Another One Bites the Dust...

Or today we mourn the sad passing of Boy9's hamster.
Patch. For twas his name. Our second short-living hamster this year.
<Gives you a look and a sigh...>

On a money-for-value Patch did a lot better than the last hamster. Patch’s predecessor lasted a poultry eighteen days. Patch managed a grand six or seven months. A lot better.
And that’s good from one point of view.
And not so good for Boy9 who had more time to get attached to the little fella.

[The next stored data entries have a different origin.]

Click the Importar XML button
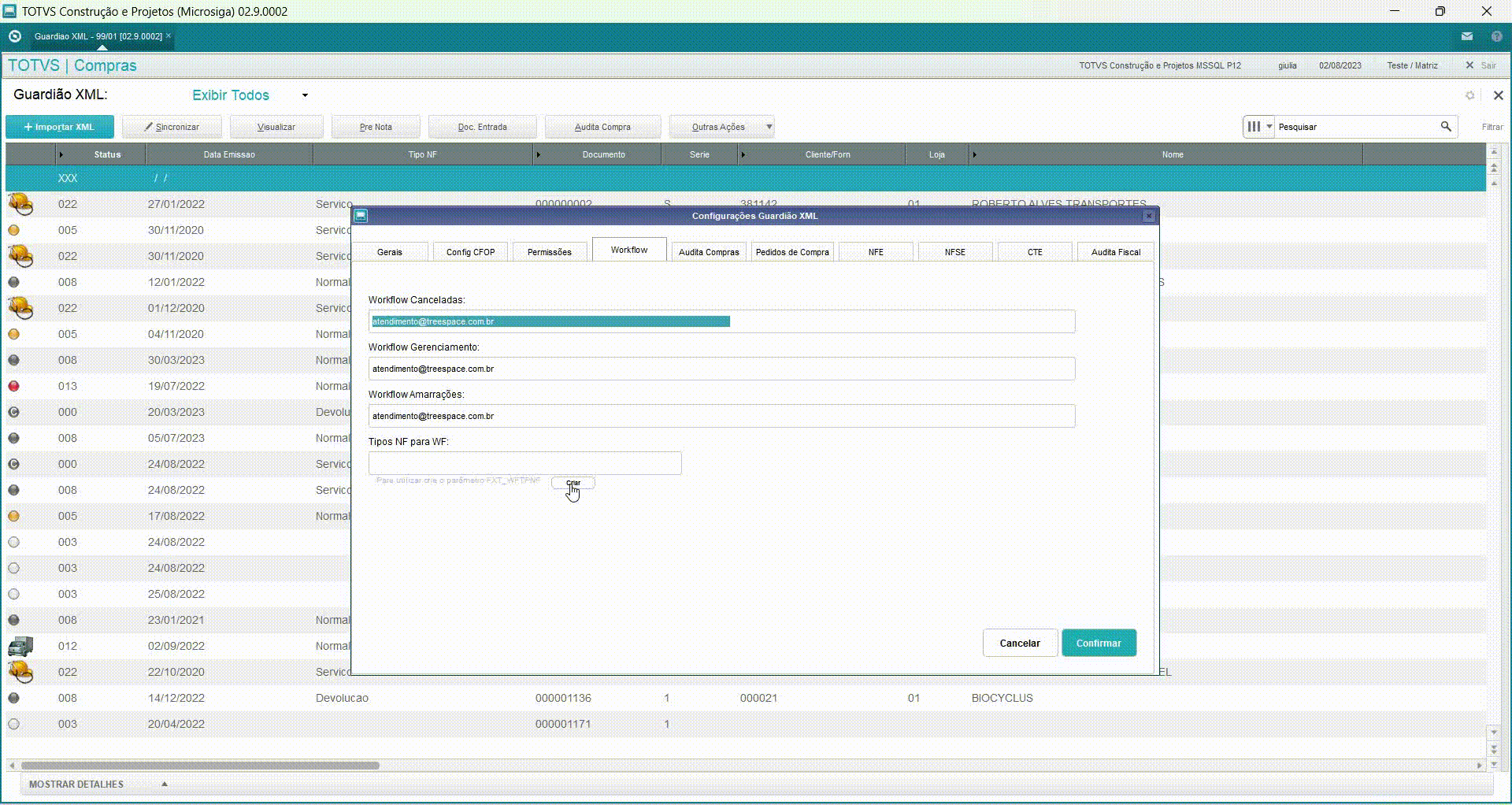The height and width of the screenshot is (805, 1512). click(x=59, y=127)
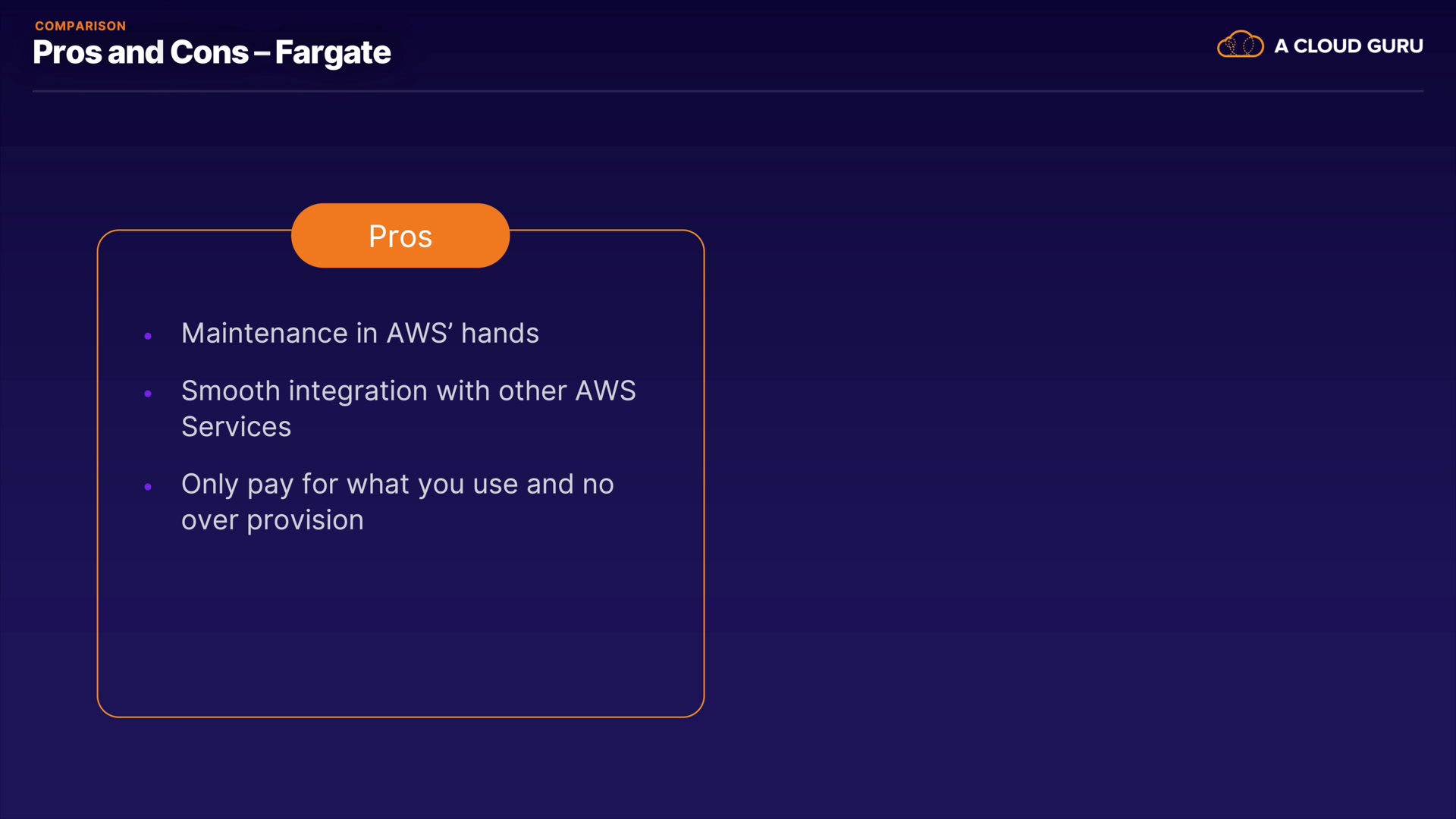Viewport: 1456px width, 819px height.
Task: Click the bullet dot beside "Smooth integration"
Action: pyautogui.click(x=148, y=394)
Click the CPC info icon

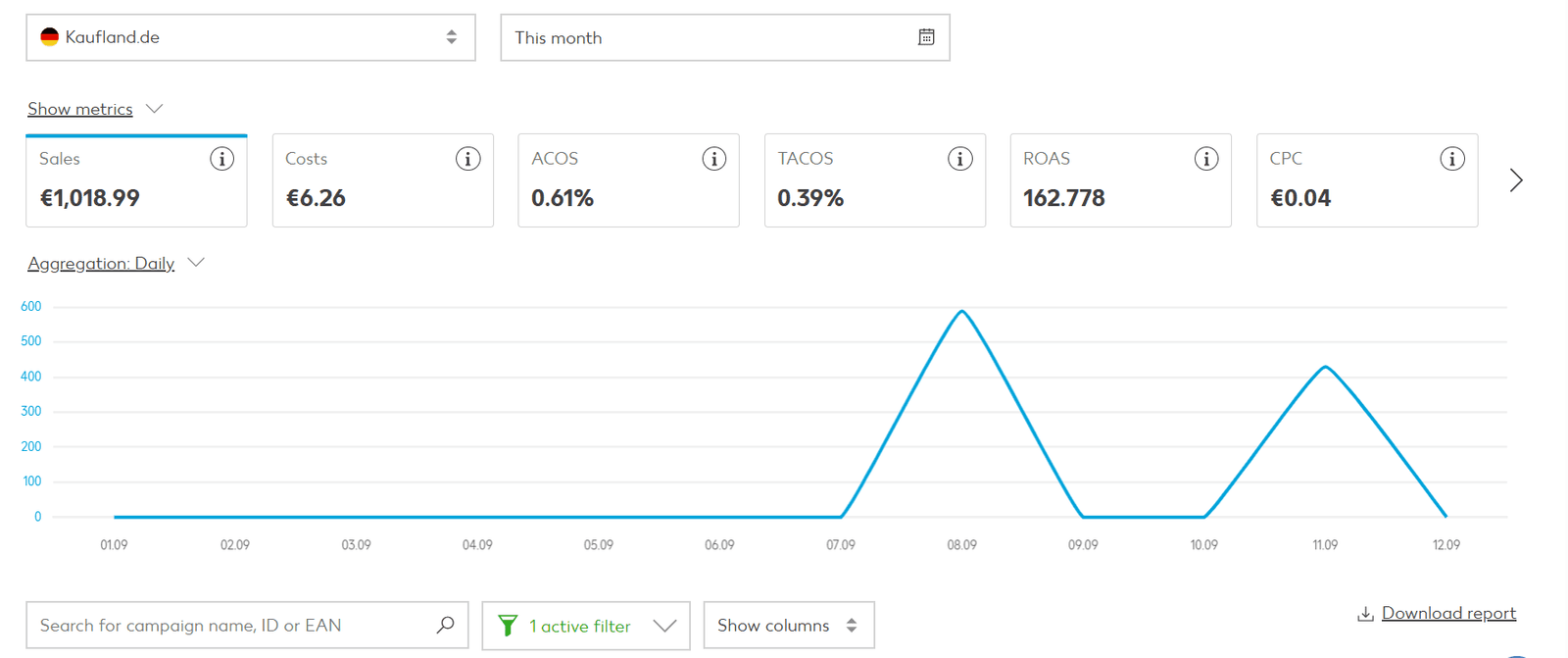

I had been away for the weekend.
And had returned to find out the washing machine had decided to empty itself on the floor.
Which poor Mrs. Amazing had had had to clean up with all three children bugging her about.
And, once I had given all three kids some Dad playing time, a quiet request from Mrs. Amazing to """"""check"""""" on Patch.
Mrs. Amazing could not remember when he had last moved.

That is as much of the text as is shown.